There is no evidence in the record that Father availed himself of the procedure to obtain a disqualification ruling from the lower court. In addition, nothing in our review of the appellate record in this case reflects bias or lack of impartiality by the family law judge in this case. Rulings made against Father are not evidence of bias or impartiality. (Brown, supra, 224 Cal.App.4th at p. 674 [“The trial judge’s adverse legal rulings and denial of a request for a continuance do not reflect personal bias.”) In his appellate brief, Father describes circumstances outside of the appellate record that he considers suspicious or evidence of a lack of impartiality, such as minor’s counsel appearing too promptly at hearings when they resumed after breaks. Father speculates this means minor’s counsel must have been on the phone with the judge during the breaks, planning together on a ruling. Father’s wild conjecture in his appellate brief on this and other purported examples of judicial bias have no support whatsoever in the appellate record. In fact, the reporter’s transcript of the hearing in this case reflects that the family law judge did not simply accept the position of minor’s counsel.

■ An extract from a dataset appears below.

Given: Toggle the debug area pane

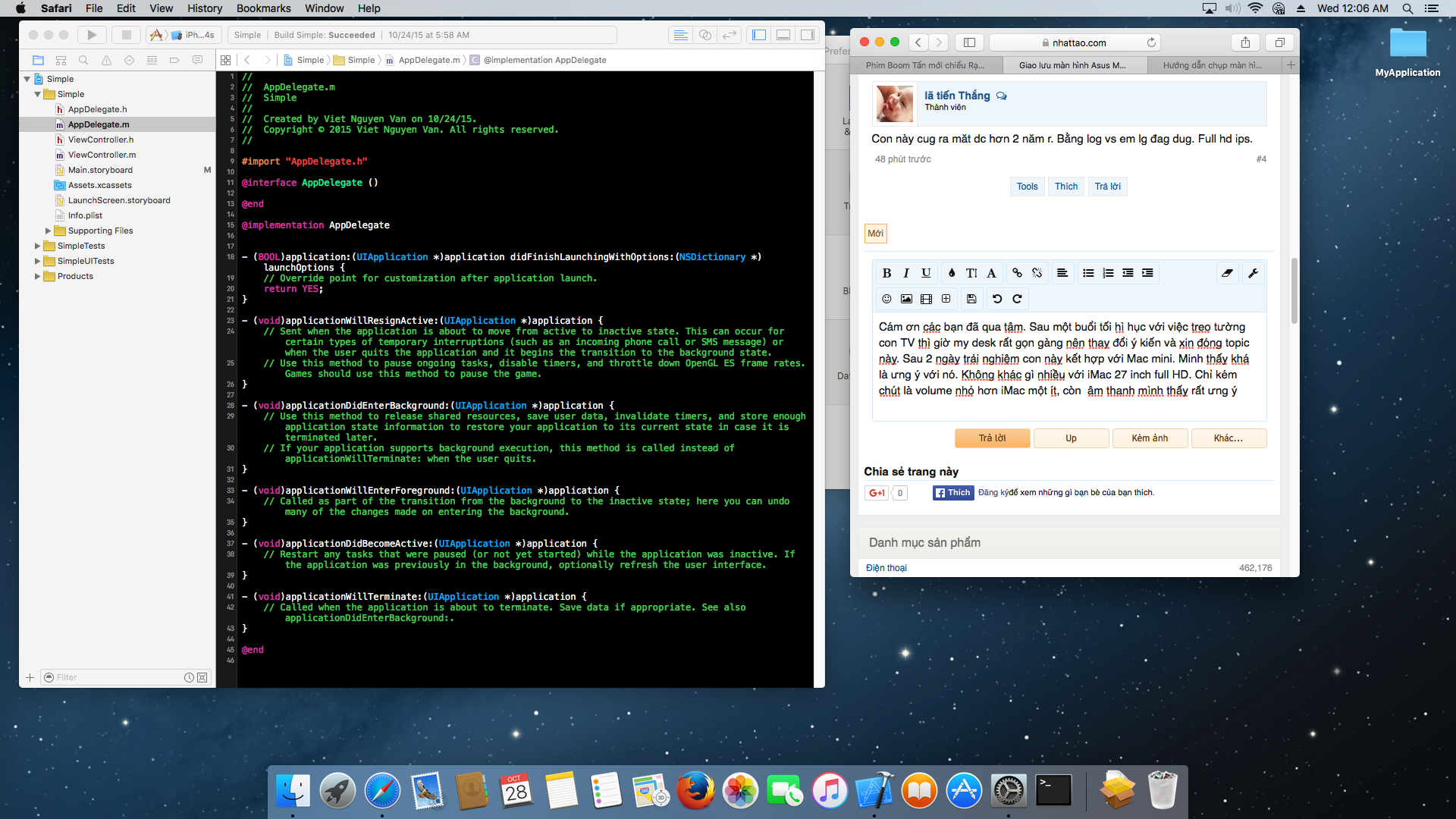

We find no evidence in the record of bias or lack of impartiality on the part of the family law judge against Father.

DISPOSITION

The January 13, 2021 order is affirmed. The parties are to bear their own costs on appeal.

MOOR, J.

We concur:

RUBIN, P. J.

KIM, J.


[1] All further statutory references are to the Code of Civil Procedure unless otherwise stated. In February 2021, Father notified the family law court of his legal name change to Sinjin Taidje Mahdi Khan. The respondent in the proceedings below, Houda Chafiq, has not filed a respondent’s brief on appeal.

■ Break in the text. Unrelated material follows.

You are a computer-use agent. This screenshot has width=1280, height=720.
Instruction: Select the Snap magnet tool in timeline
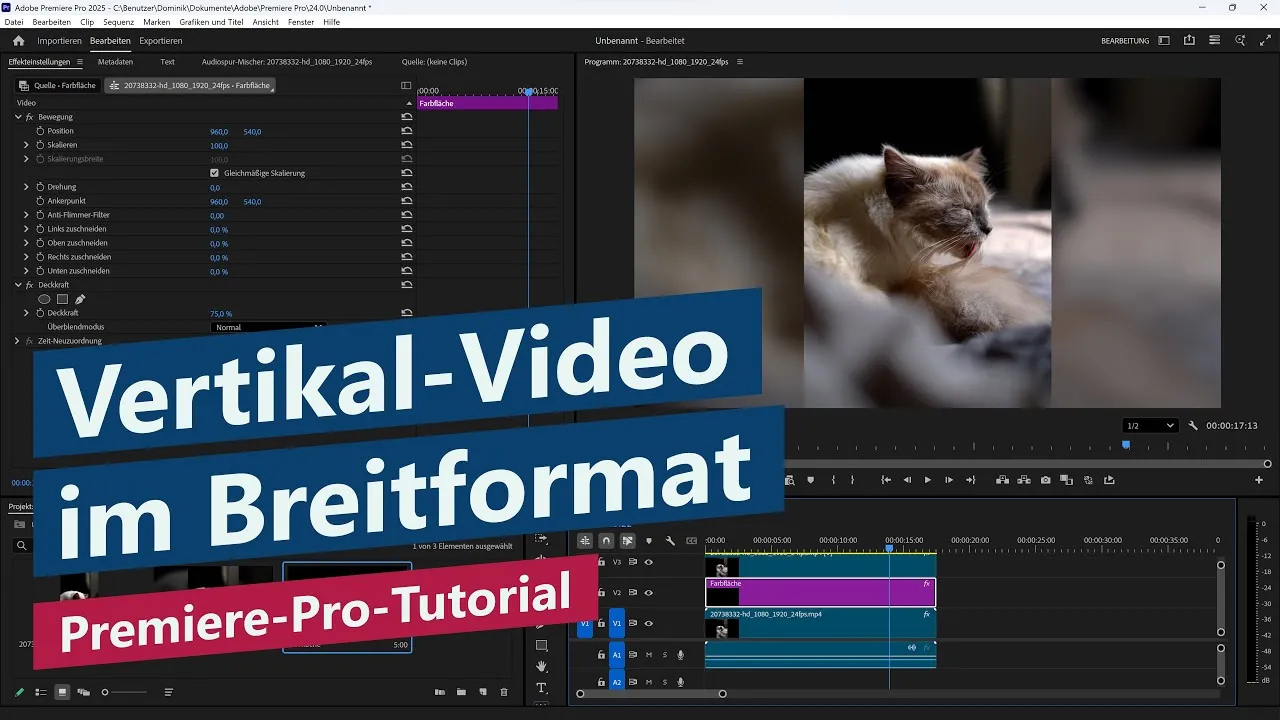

[2] On March 21, 2022, we invited the parties to file letter briefs addressing the issue of appealability. Mowatt filed a response conceding that “the issue of disqualification can only be reviewed by and through a Writ of Mandate.” To the extent that Mowatt’s response also includes arguments not related to appealability, we decline to address new issues that Mowatt failed to raise in his opening brief, which have been deemed waived or abandoned. (Golden Door Properties, LLC v. County of San Diego (2020) 50 Cal.App.5th 467, 554­­–555 [appellate review is limited to issues adequately raised and supported in the appellant’s opening brief].)

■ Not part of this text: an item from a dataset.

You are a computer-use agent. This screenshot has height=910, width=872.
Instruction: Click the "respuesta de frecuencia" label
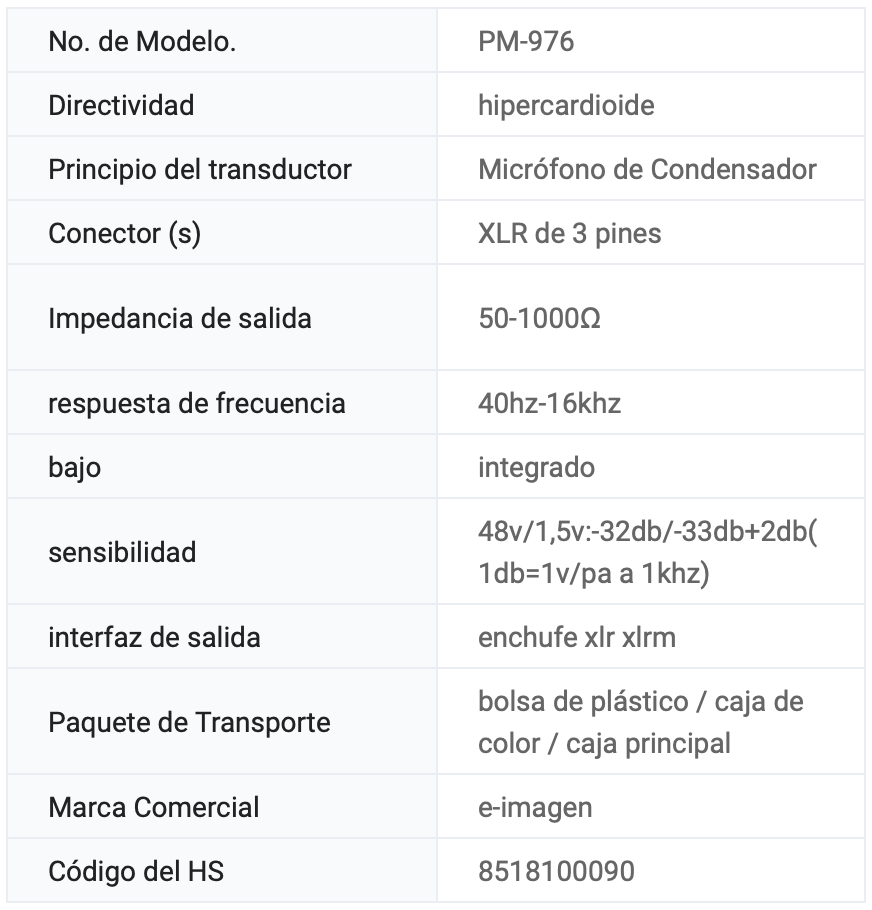tap(197, 403)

Description In this marital dissolution case, Petitioner and appellant Christopher Mowatt (Father) appeals from a post-judgment order changing the visitation schedule and requiring him to cooperate to obtain a new passport for the parties’ minor child. The sole issue raised on appeal concerns the family law court’s denial of Father’s oral motion to disqualify the family law judge under Code of Civil Procedure section 170.1. A determination concerning disqualification under section 170.1 is not an appealable order, however, and Father has not shown that his due process right to an impartial judge was violated. Therefore, we affirm.